DATA LISTING:
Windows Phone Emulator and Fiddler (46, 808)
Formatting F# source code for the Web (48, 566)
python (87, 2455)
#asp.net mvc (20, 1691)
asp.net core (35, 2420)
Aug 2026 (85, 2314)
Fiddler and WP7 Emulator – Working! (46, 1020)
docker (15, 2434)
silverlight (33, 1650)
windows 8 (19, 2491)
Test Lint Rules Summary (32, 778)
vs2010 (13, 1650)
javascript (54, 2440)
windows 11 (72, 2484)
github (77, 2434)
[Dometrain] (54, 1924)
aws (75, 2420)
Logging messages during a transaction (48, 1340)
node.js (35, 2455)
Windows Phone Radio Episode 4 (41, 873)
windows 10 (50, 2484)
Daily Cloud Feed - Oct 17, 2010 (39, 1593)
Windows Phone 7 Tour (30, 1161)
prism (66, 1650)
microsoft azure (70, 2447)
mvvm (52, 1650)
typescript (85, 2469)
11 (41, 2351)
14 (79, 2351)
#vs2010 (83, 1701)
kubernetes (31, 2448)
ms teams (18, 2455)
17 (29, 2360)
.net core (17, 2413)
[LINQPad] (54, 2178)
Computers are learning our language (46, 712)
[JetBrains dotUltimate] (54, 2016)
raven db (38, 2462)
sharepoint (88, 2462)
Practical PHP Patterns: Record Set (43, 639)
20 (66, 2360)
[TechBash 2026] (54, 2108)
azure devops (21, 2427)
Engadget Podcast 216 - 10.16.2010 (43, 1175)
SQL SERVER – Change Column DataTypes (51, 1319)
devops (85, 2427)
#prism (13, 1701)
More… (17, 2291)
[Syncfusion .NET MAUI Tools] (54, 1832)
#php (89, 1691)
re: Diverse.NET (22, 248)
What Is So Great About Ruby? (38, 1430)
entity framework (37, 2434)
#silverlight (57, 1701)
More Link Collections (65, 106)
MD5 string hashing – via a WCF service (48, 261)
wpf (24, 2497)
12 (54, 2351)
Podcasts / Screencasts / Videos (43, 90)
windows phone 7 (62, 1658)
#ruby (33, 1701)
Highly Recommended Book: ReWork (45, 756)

GIVEN REQUEST: Please copy the rows exactly, starting with the one containing "ms teams (18, 2455)" and going on through the one containing "devops (85, 2427)".

FINISHED EXERCISE:
ms teams (18, 2455)
17 (29, 2360)
.net core (17, 2413)
[LINQPad] (54, 2178)
Computers are learning our language (46, 712)
[JetBrains dotUltimate] (54, 2016)
raven db (38, 2462)
sharepoint (88, 2462)
Practical PHP Patterns: Record Set (43, 639)
20 (66, 2360)
[TechBash 2026] (54, 2108)
azure devops (21, 2427)
Engadget Podcast 216 - 10.16.2010 (43, 1175)
SQL SERVER – Change Column DataTypes (51, 1319)
devops (85, 2427)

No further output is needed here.